丁建国抬起头,一脸认真地道:“梁主任,你得走!”
许静发怒
“走?往哪走?为什么要走?”梁跃军瞪大了眼睛望着丁建国,一脸的匪夷所思。
“您想想,”丁建国板着胖胖的手指,不紧不慢地分析道:“王菊正是个什么人您应该清楚吧?吃肉不吐骨头的料!你想想,他是从别人那里,是拿到钱舒服,还是拿不到钱舒服?”
“你的意思是?”梁跃军眯起了眼睛,若有所思地问道。
丁建国一拍圆滚滚的大腿:“肯定是成功高兴,失败痛苦啊!他找了您好几次,也没弄到什么钱,他肯定是怀恨在心,如果要找几个垫背的,你说,他能不把您先推到前面来吗?”
“你分析的倒有道理,不过也只是种可能而已。”梁跃军仿佛还是有些不能相信。
“我再说一点,”丁建国伸着短短的胖手指道:“王菊正就算没怨恨你,但那些与他有经济牵扯的,他敢招吗?就算要招,也会避重就轻,肯定是先从数额少的开始交代。”
“我跟他也没有什么经济来往啊。”梁跃军思索着。
“小心驶得万年船,梁主任,为什么会突然有这次审计?我觉得我们还是要小心为上。”丁建国一脸的凝重。
“那你的意思?”梁跃军有些被说动了,迟疑地望着丁建国那张胖乎乎却又透着无比精明的脸。

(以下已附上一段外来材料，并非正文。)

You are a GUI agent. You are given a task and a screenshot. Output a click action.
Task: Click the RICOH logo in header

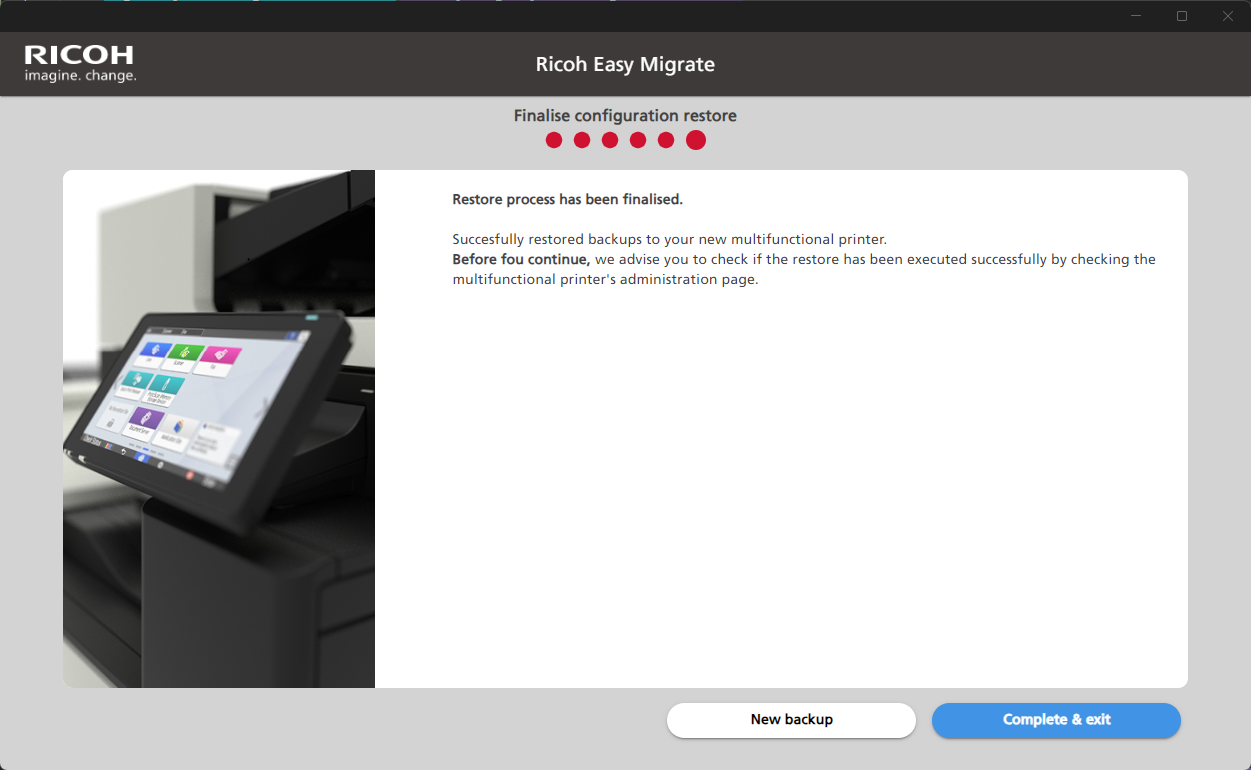pos(79,56)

“反正心情不痛快,我觉得你倒不如借这个机会出去散散心。”丁建国道:“梁主任,这样,我呢,有几个朋友正好想到草原上去玩一玩,不如你跟着他们去,那边海关也有我的朋友,如果有风吹草动,你就直接出国,如果确实是咱们太过小心了,那也没什么事,回来就好了。”
“也行!”梁跃军最终还是被丁建国动了,其实,他也不是完全因为丁建国而改变主意,这几天一直心里不踏实,他这次来黄北,其实心里隐约就朦朦胧胧有这个想法的雏形。
“那我去给那几个朋友打电话,您先放松放松,吃过晚饭就走?”丁建国征询地望着梁跃军。
“行!你安排吧!”梁跃军用力地点了点头道。
“好,那我去安排了。”丁建国费力地爬起来,像个皮球一样顺溜地滚出了房间。
过了几分钟,门一开进来个人。这次不是圆滚滚的球,而是个凹凸有致的曼妙女人,说话也是莺声燕语地特别好听:“梁主任,丁董事长交代给您放松一下,您看,现在合适吗?”
“哦,苏苏啊,合适,有什么不合适的,走!”梁跃军从沉思中醒过身来,起身拿了包笑道。
看来梁跃军也是这里的常客了,跟姚若素看上去很稔熟的样子。
“那,梁主任这边请。”姚若素做了个好看的请的手势,然后就娉娉婷婷地走在了前面带路。